◆ STORED RECORDS:
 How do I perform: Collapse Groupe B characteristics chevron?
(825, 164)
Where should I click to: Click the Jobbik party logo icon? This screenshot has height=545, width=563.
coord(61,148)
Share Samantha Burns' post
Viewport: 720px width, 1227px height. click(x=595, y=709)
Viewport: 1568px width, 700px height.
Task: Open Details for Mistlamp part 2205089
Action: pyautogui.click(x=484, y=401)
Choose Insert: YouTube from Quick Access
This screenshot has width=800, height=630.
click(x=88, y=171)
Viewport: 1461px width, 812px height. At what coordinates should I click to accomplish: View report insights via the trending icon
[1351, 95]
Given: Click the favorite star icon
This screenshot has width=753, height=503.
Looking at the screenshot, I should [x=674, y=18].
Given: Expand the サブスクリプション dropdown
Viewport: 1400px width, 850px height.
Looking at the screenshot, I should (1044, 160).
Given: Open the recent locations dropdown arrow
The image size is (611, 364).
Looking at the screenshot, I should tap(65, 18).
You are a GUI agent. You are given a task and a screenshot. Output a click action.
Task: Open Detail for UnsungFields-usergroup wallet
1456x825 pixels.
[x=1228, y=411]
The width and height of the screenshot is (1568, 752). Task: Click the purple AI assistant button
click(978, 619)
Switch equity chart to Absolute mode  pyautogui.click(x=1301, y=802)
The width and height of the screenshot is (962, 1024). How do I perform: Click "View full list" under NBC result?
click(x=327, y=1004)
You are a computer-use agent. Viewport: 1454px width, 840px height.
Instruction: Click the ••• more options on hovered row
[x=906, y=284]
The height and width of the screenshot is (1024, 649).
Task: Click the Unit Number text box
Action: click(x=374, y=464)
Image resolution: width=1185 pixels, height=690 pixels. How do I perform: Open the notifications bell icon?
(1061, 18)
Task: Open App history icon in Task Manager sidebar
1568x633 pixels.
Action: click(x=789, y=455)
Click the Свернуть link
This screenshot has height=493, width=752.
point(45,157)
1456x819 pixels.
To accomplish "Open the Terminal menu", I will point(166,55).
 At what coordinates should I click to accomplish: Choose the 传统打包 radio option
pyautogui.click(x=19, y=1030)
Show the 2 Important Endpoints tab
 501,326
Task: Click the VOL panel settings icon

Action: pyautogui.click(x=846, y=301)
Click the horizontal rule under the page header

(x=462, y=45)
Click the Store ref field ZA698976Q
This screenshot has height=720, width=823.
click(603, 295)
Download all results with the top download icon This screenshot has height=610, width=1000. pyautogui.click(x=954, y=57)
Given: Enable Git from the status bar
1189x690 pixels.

◆ WRITTEN PROBLEM:
Format every line of the records above as a Markdown table with the columns "Row" and "Record line", omitting blank lines. Number the rows consecutively from 1.

◆ FINISHED TASK:
| Row | Record line |
|---|---|
| 1 |  How do I perform: Collapse Groupe B characteristics chevron? |
| 2 | (825, 164) |
| 3 | Where should I click to: Click the Jobbik party logo icon? This screenshot has height=545, width=563. |
| 4 | coord(61,148) |
| 5 | Share Samantha Burns' post |
| 6 | Viewport: 720px width, 1227px height. click(x=595, y=709) |
| 7 | Viewport: 1568px width, 700px height. |
| 8 | Task: Open Details for Mistlamp part 2205089 |
| 9 | Action: pyautogui.click(x=484, y=401) |
| 10 | Choose Insert: YouTube from Quick Access |
| 11 | This screenshot has width=800, height=630. |
| 12 | click(x=88, y=171) |
| 13 | Viewport: 1461px width, 812px height. At what coordinates should I click to accomplish: View report insights via the trending icon |
| 14 | [1351, 95] |
| 15 | Given: Click the favorite star icon |
| 16 | This screenshot has width=753, height=503. |
| 17 | Looking at the screenshot, I should [x=674, y=18]. |
| 18 | Given: Expand the サブスクリプション dropdown |
| 19 | Viewport: 1400px width, 850px height. |
| 20 | Looking at the screenshot, I should (1044, 160). |
| 21 | Given: Open the recent locations dropdown arrow |
| 22 | The image size is (611, 364). |
| 23 | Looking at the screenshot, I should tap(65, 18). |
| 24 | You are a GUI agent. You are given a task and a screenshot. Output a click action. |
| 25 | Task: Open Detail for UnsungFields-usergroup wallet |
| 26 | 1456x825 pixels. |
| 27 | [x=1228, y=411] |
| 28 | The width and height of the screenshot is (1568, 752). Task: Click the purple AI assistant button |
| 29 | click(978, 619) |
| 30 | Switch equity chart to Absolute mode  pyautogui.click(x=1301, y=802) |
| 31 | The width and height of the screenshot is (962, 1024). How do I perform: Click "View full list" under NBC result? |
| 32 | click(x=327, y=1004) |
| 33 | You are a computer-use agent. Viewport: 1454px width, 840px height. |
| 34 | Instruction: Click the ••• more options on hovered row |
| 35 | [x=906, y=284] |
| 36 | The height and width of the screenshot is (1024, 649). |
| 37 | Task: Click the Unit Number text box |
| 38 | Action: click(x=374, y=464) |
| 39 | Image resolution: width=1185 pixels, height=690 pixels. How do I perform: Open the notifications bell icon? |
| 40 | (1061, 18) |
| 41 | Task: Open App history icon in Task Manager sidebar |
| 42 | 1568x633 pixels. |
| 43 | Action: click(x=789, y=455) |
| 44 | Click the Свернуть link |
| 45 | This screenshot has height=493, width=752. |
| 46 | point(45,157) |
| 47 | 1456x819 pixels. |
| 48 | To accomplish "Open the Terminal menu", I will point(166,55). |
| 49 |  At what coordinates should I click to accomplish: Choose the 传统打包 radio option |
| 50 | pyautogui.click(x=19, y=1030) |
| 51 | Show the 2 Important Endpoints tab |
| 52 |  501,326 |
| 53 | Task: Click the VOL panel settings icon |
| 54 | Action: pyautogui.click(x=846, y=301) |
| 55 | Click the horizontal rule under the page header |
| 56 | (x=462, y=45) |
| 57 | Click the Store ref field ZA698976Q |
| 58 | This screenshot has height=720, width=823. |
| 59 | click(603, 295) |
| 60 | Download all results with the top download icon This screenshot has height=610, width=1000. pyautogui.click(x=954, y=57) |
| 61 | Given: Enable Git from the status bar |
| 62 | 1189x690 pixels. |